Question

A balloon contains \(2500 \mathrm{~mL}\) of helium gas at \(75^{\circ} \mathrm{C}\). What is the new volume, in milliliters, of the gas when the temperature changes to each of the following, if \(n\) and \(P\) do not change? a. \(55^{\circ} \mathrm{C}\) b. \(680 . \mathrm{K}\) c. \(-25^{\circ} \mathrm{C}\) d. \(240 . \mathrm{K}\)

Short answer

a) 2357.89 mL; b) 4882.48 mL; c) 1781.58 mL; d) 1723.55 mL.

Step-by-step solution

- Use Combined Gas Law

Start with the combined gas law formula for situations where the amount of gas and pressure are constant: \[ \frac{V_1}{T_1} = \frac{V_2}{T_2} \] Here, \(V_1\) is the initial volume (2500 mL), \(T_1\) is the initial temperature in Kelvin, \(V_2\) is the final volume, and \(T_2\) is the final temperature in Kelvin.

- Convert Initial Temperature to Kelvin

Convert the initial temperature from Celsius to Kelvin using the formula: \[ T_{\text{K}} = T_{\text{C}} + 273.15 \] For the initial temperature of \(75^{\circ} \text{C}\): \[ T_1 = 75 + 273.15 = 348.15 \text{ K} \]

- Convert Given Temperatures to Kelvin

Convert each given temperature to Kelvin: a) For \(55^{\circ} \text{C}\): \[ T_2 = 55 + 273.15 = 328.15 \text{ K} \] b) \(680 \text{ K}\) is already in Kelvin. c) For \(-25^{\circ} \text{C}\): \[ T_2 = -25 + 273.15 = 248.15 \text{ K} \] d) \(240 \text{ K}\) is already in Kelvin.

- Calculate New Volumes

Use the combined gas law to solve for \(V_2\) in each case: a) For \(55^{\circ} \text{C}\): \[ \frac{2500}{348.15} = \frac{V_2}{328.15} \implies V_2 = \frac{2500 \times 328.15}{348.15} \approx 2357.89 \text{ mL} \] b) For \(680 \text{ K}\): \[ \frac{2500}{348.15} = \frac{V_2}{680} \implies V_2 = \frac{2500 \times 680}{348.15} \approx 4882.48 \text{ mL} \] c) For \(-25^{\circ} \text{C}\): \[ \frac{2500}{348.15} = \frac{V_2}{248.15} \implies V_2 = \frac{2500 \times 248.15}{348.15} \approx 1781.58 \text{ mL} \] d) For \(240 \text{ K}\): \[ \frac{2500}{348.15} = \frac{V_2}{240} \implies V_2 = \frac{2500 \times 240}{348.15} \approx 1723.55 \text{ mL} \]

Key concepts

Gas Volume Calculation

Understanding gas volume calculation is crucial in chemistry, especially when dealing with changing conditions like temperature or pressure.

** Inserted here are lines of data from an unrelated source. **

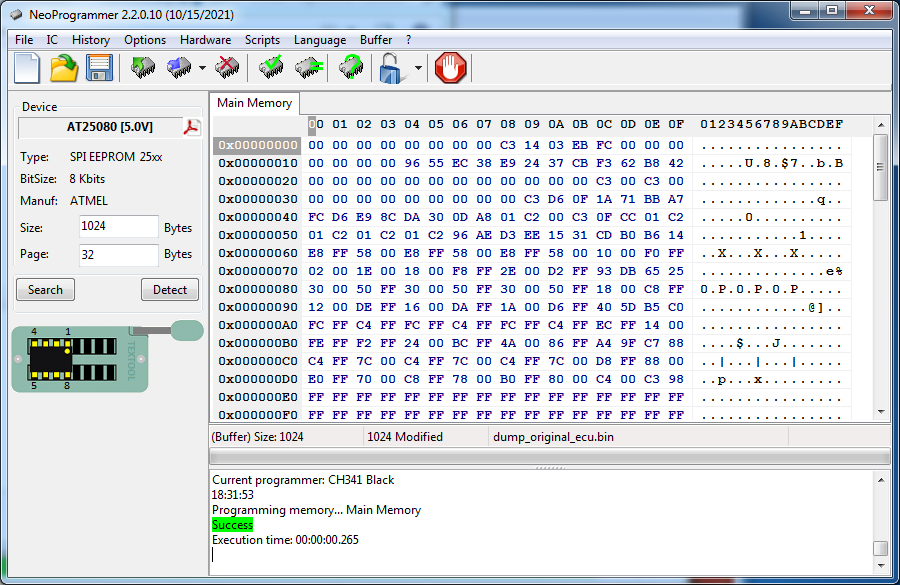Click the New file icon
The width and height of the screenshot is (900, 585).
(x=27, y=68)
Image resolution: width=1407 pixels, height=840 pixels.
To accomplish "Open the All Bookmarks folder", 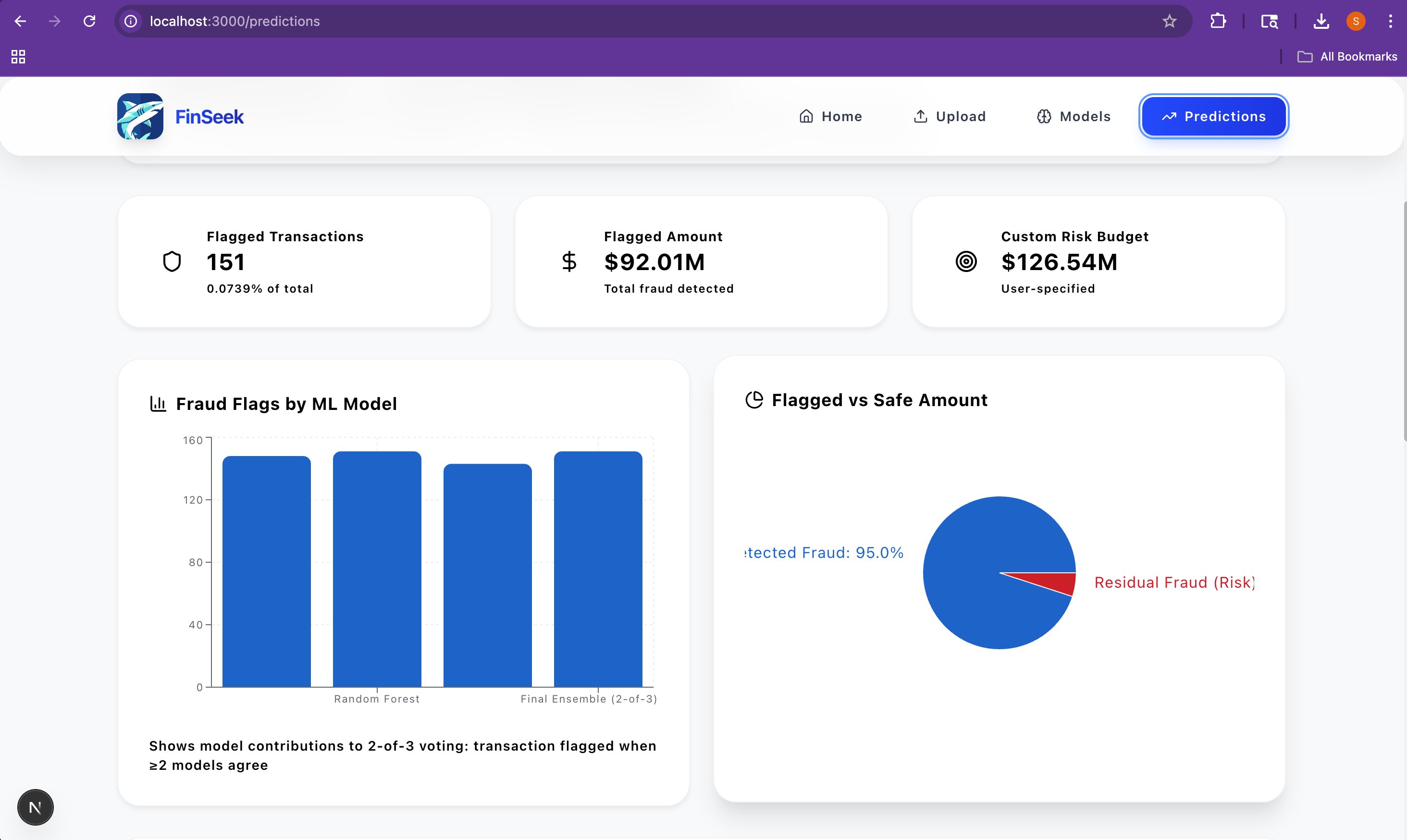I will point(1347,57).
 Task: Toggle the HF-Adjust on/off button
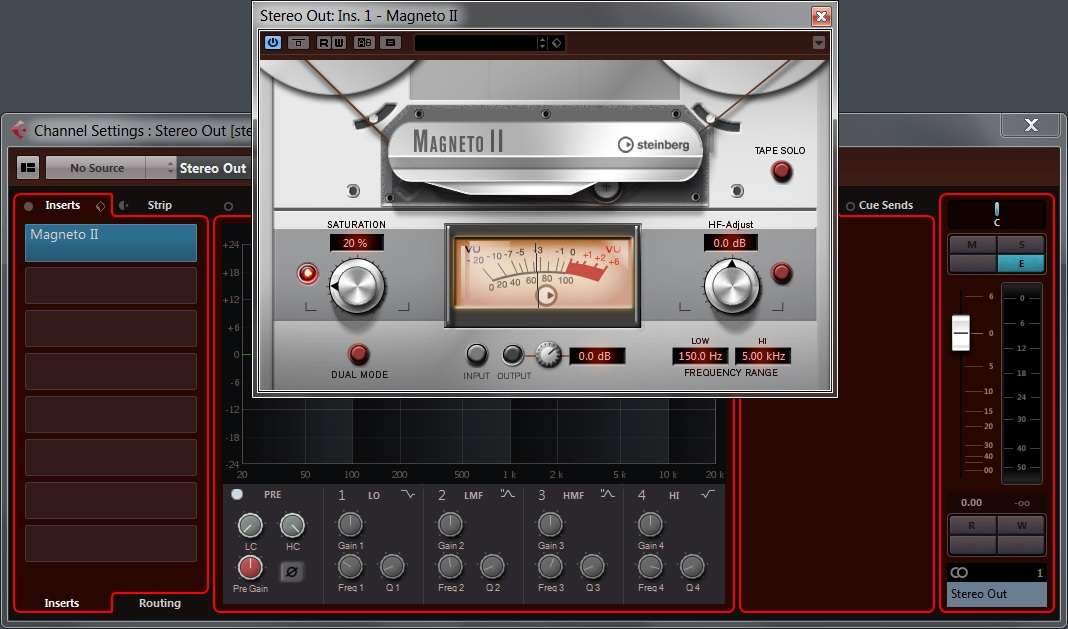(782, 273)
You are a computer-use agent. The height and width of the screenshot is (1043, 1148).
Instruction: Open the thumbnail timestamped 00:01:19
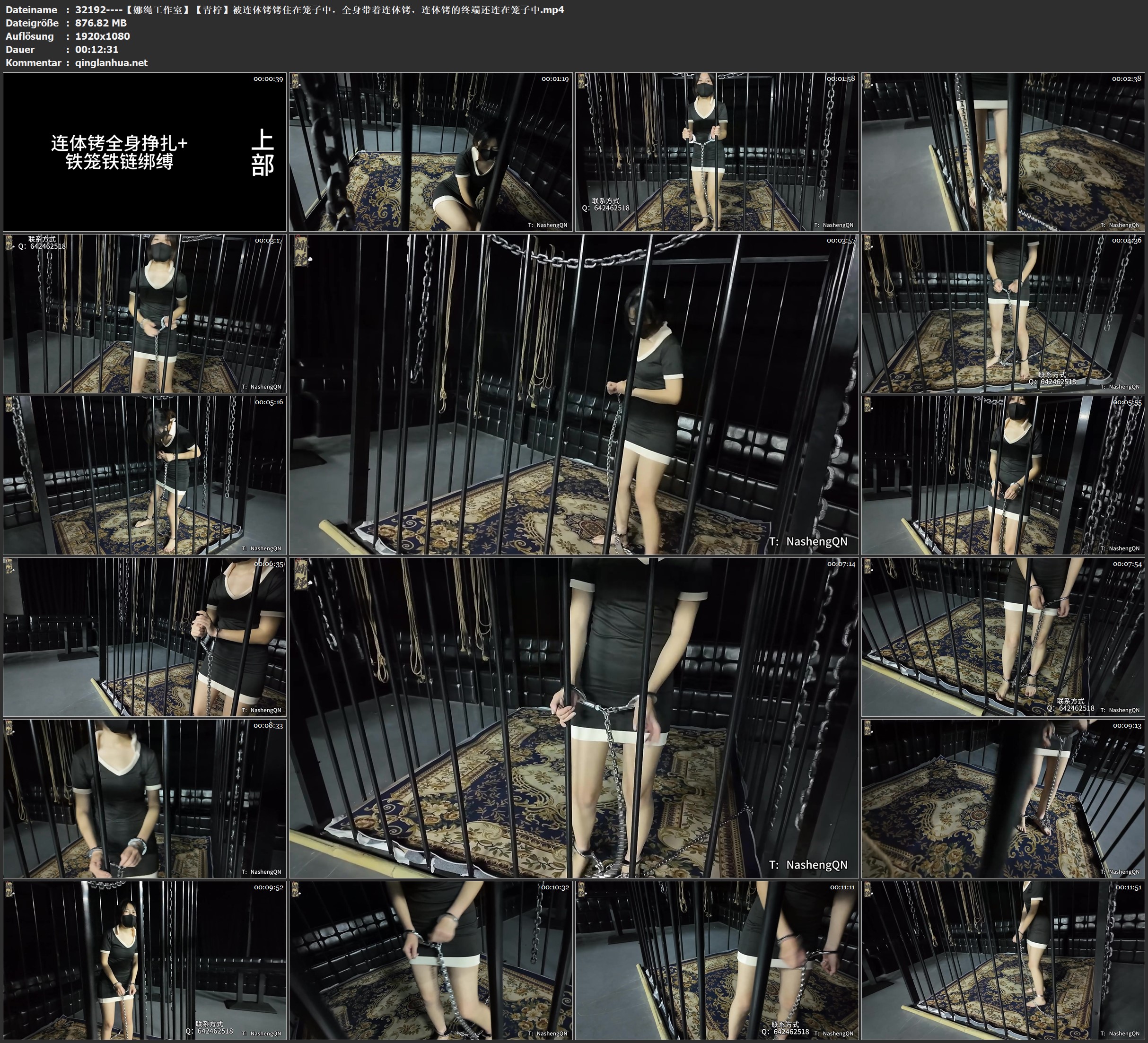tap(430, 151)
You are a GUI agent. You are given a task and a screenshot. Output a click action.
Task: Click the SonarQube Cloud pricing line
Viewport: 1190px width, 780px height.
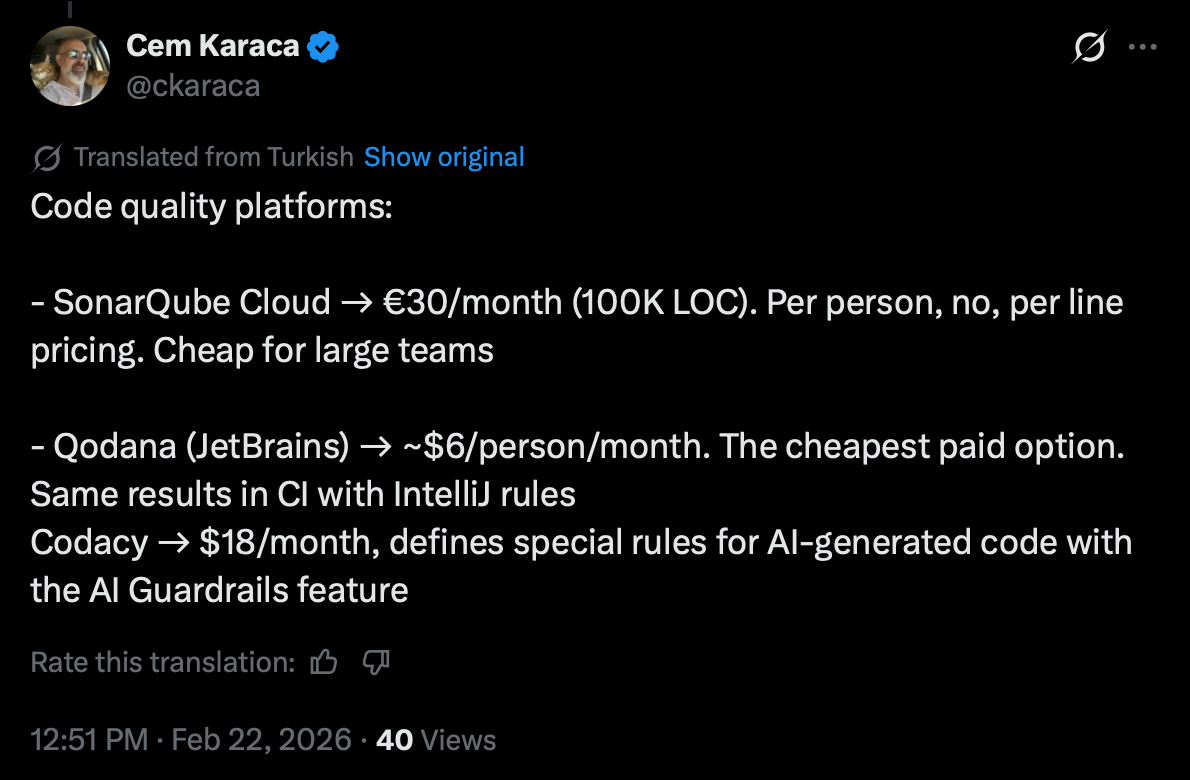click(576, 302)
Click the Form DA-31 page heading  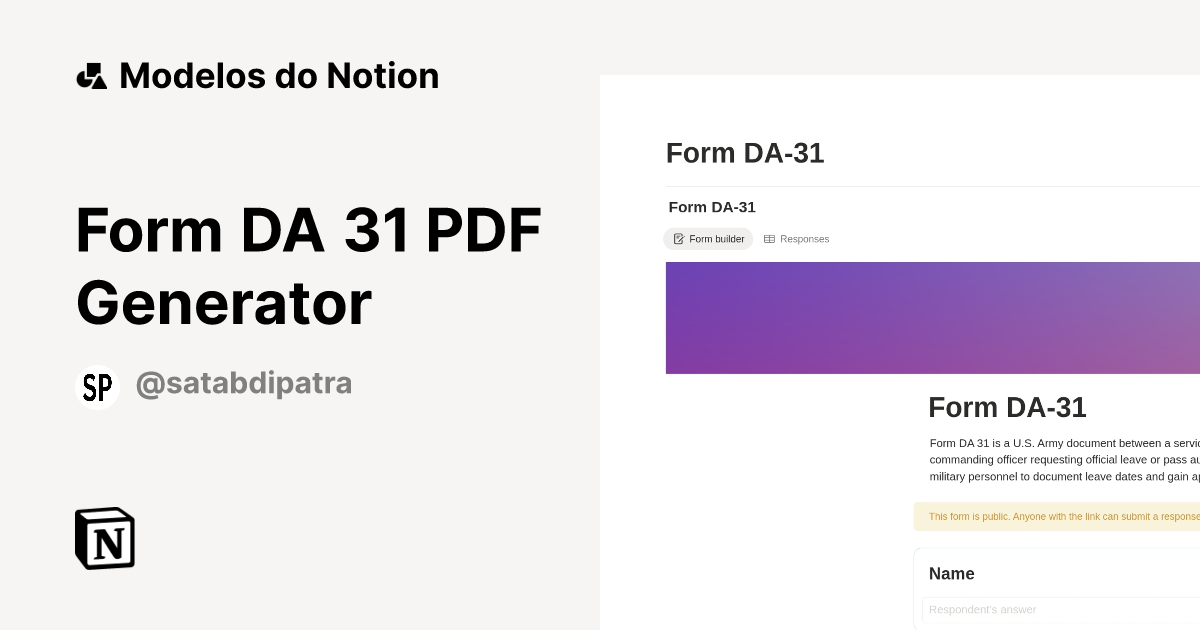(x=745, y=152)
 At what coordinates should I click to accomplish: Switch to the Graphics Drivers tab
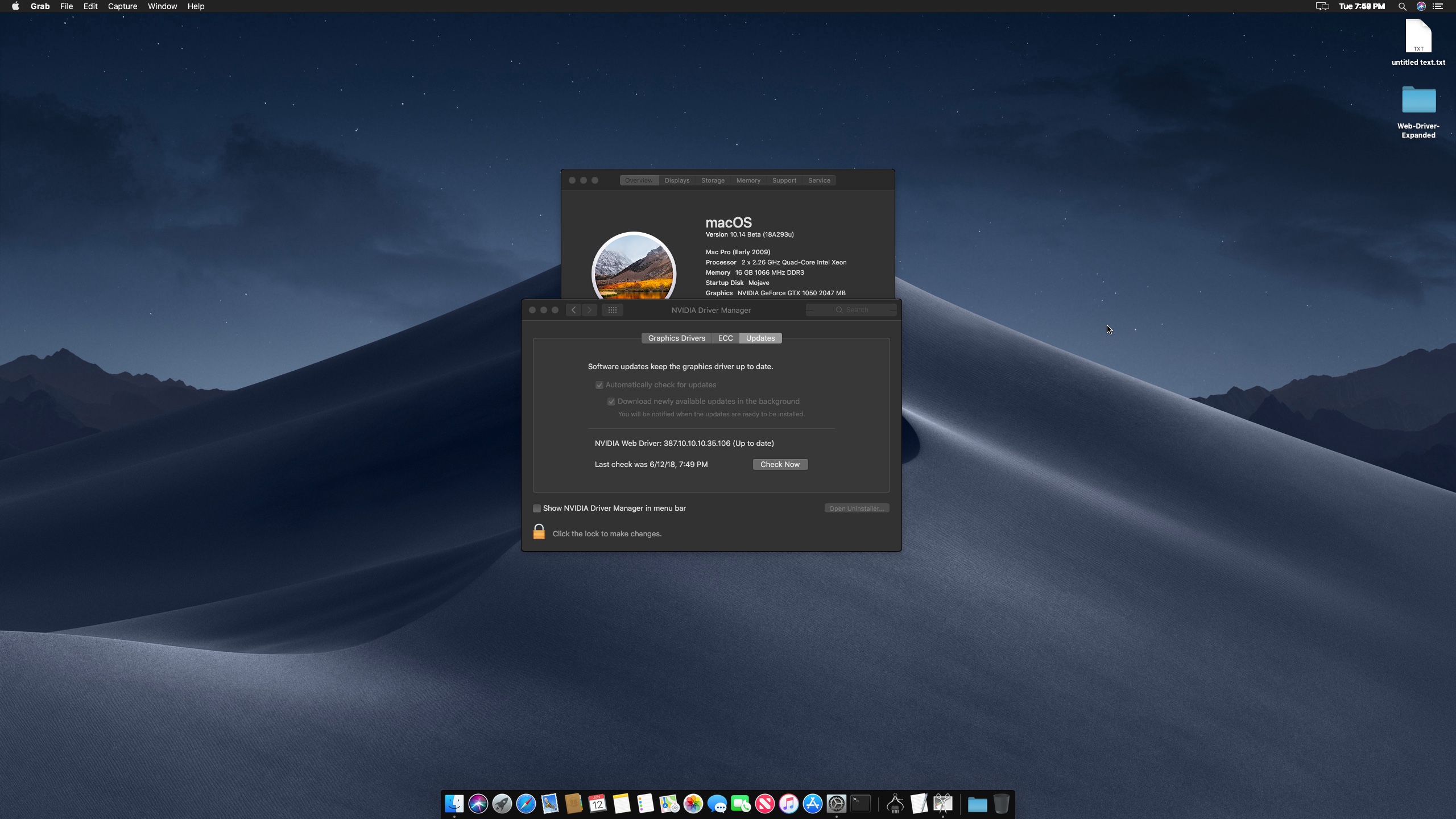[x=676, y=338]
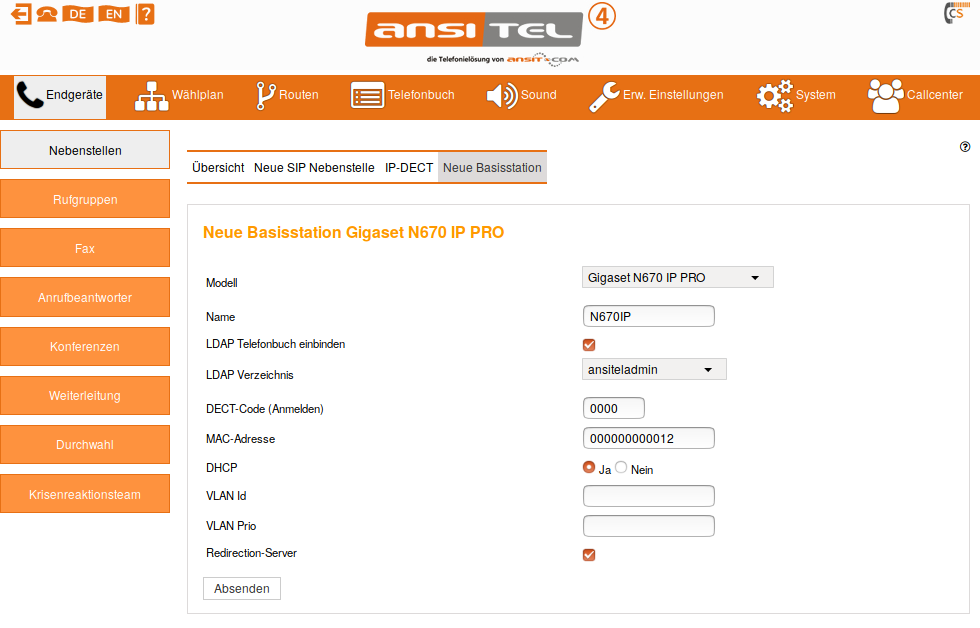Open the Wählplan section
The image size is (980, 628).
(x=179, y=96)
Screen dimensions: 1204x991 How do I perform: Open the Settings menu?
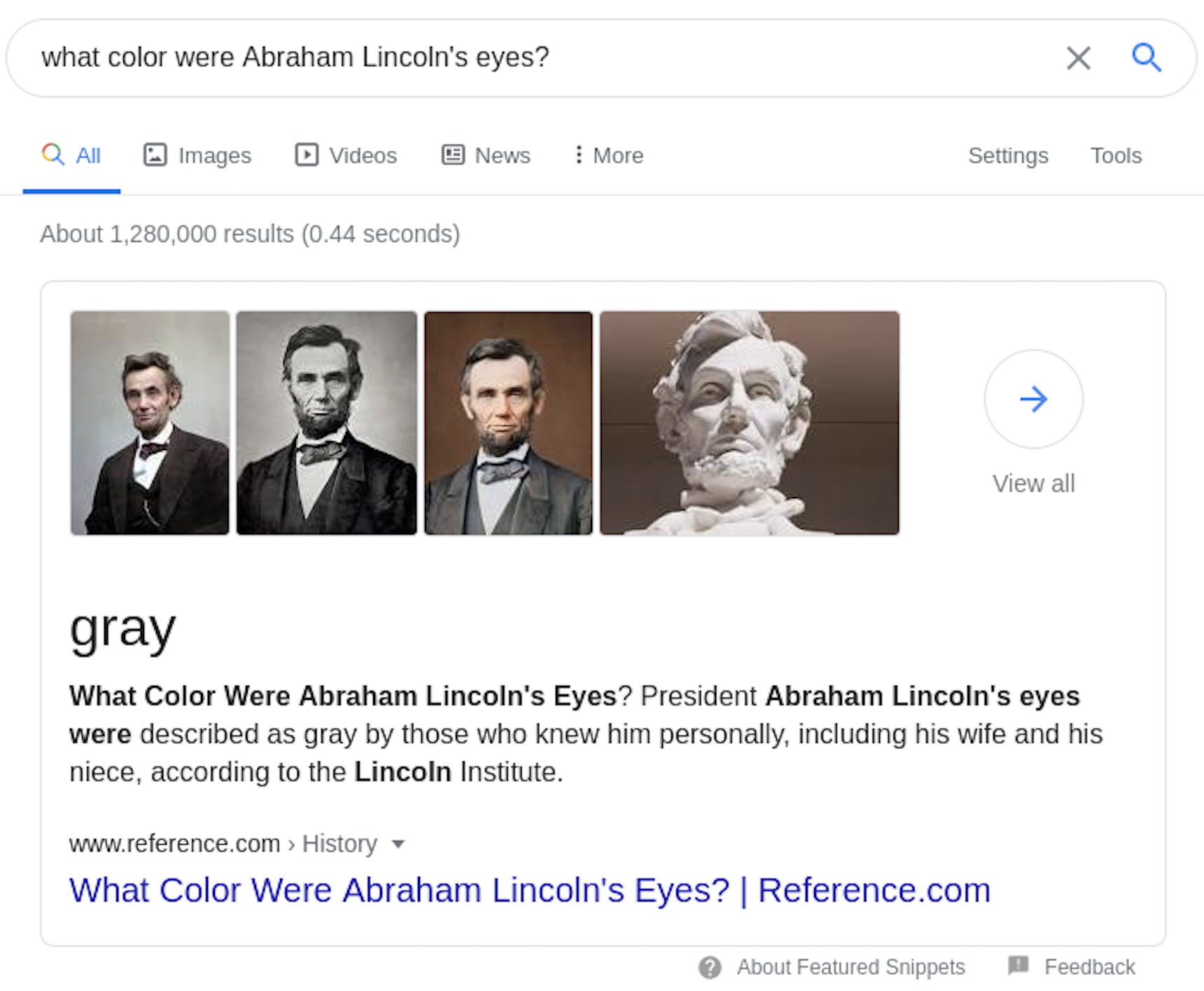(1008, 155)
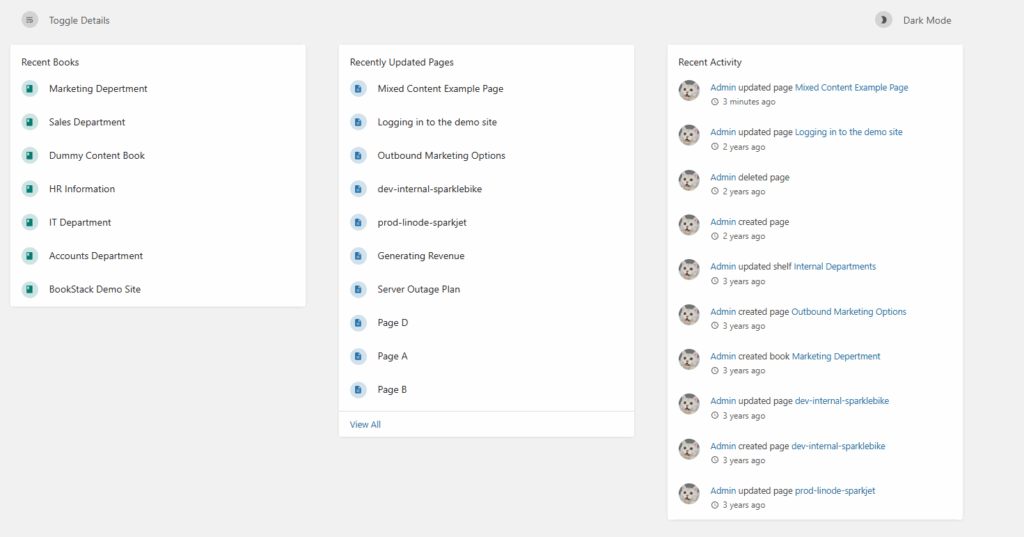
Task: Open the Accounts Department book
Action: tap(96, 256)
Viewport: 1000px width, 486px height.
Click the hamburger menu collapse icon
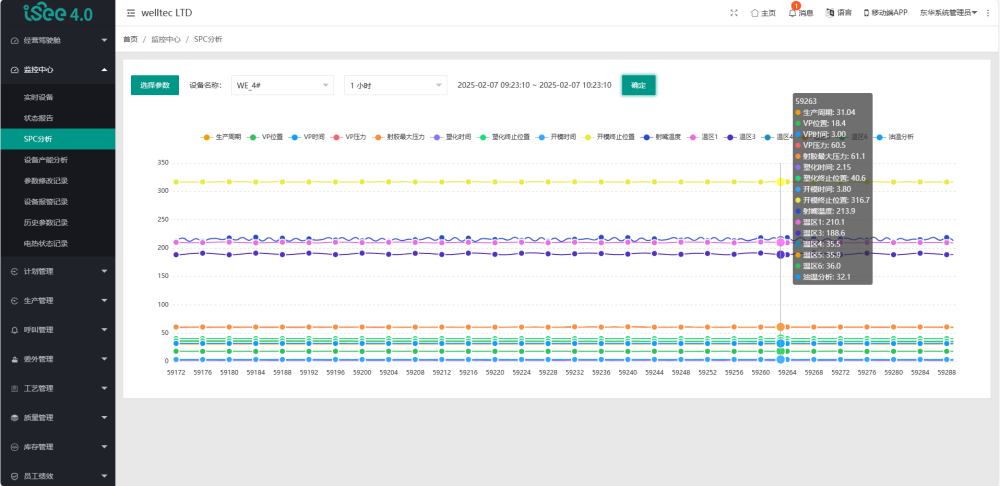(132, 13)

Here's a breakdown of how to calculate the new volume of a gas when its temperature changes, while keeping the amount of gas (n) and pressure (P) constant. The Combined Gas Law equation: \[ \frac{V_1}{T_1} = \frac{V_2}{T_2} \] is what you use. Here, \( V_1 \) is the initial volume of the gas, and \( T_1 \) is the initial temperature in Kelvin. \( V_2 \) is the final volume that we need to find, and \( T_2 \) is the final temperature in Kelvin. Start by converting all temperatures to Kelvin. Using the Combined Gas Law, rearrange the equation to solve for \( V_2 \): \[ V_2 = V_1 \times \frac{T_2}{T_1} \] By substituting the known values into this equation, you will find the new volumes.

Temperature Conversion

Temperature conversion, particularly between Celsius and Kelvin, is essential when working with gas laws. Since gas law calculations require temperature in Kelvin, knowing how to convert from Celsius is a must. The formula to convert from Celsius to Kelvin is: \[ T_{\text{K}} = T_{\text{C}} + 273.15 \] For example, if you have an initial temperature of \(75^{\text{C}}\), convert it to Kelvin by adding 273.15, giving you 348.15 K. Repeat this step for every temperature provided in the problem. Remember, Kelvin is always used in gas law equations, so accuracy in these conversions is very important. This practice also helps in standardizing results and makes the calculations simpler.

Ideal Gas Law

The Ideal Gas Law is another fundamental concept when discussing gases. Though our primary focus here is on the Combined Gas Law, understanding the Ideal Gas Law provides a broader context. The equation for the Ideal Gas Law is: \[ PV = nRT \] Here, \( P \) stands for pressure, \( V \) is volume, \( n \) is the number of moles of gas, \( R \) is the gas constant, and \( T \) is temperature in Kelvin. Even though we're using the Combined Gas Law for this exercise, all these gas law equations interrelate. While solving the exercise, maintaining constant \( n \) and \( P \), allows the equation to simplify, highlighting the direct proportionality between volume and temperature. This reinforces why we use Kelvin for temperature and how these concepts are linked in gas calculations.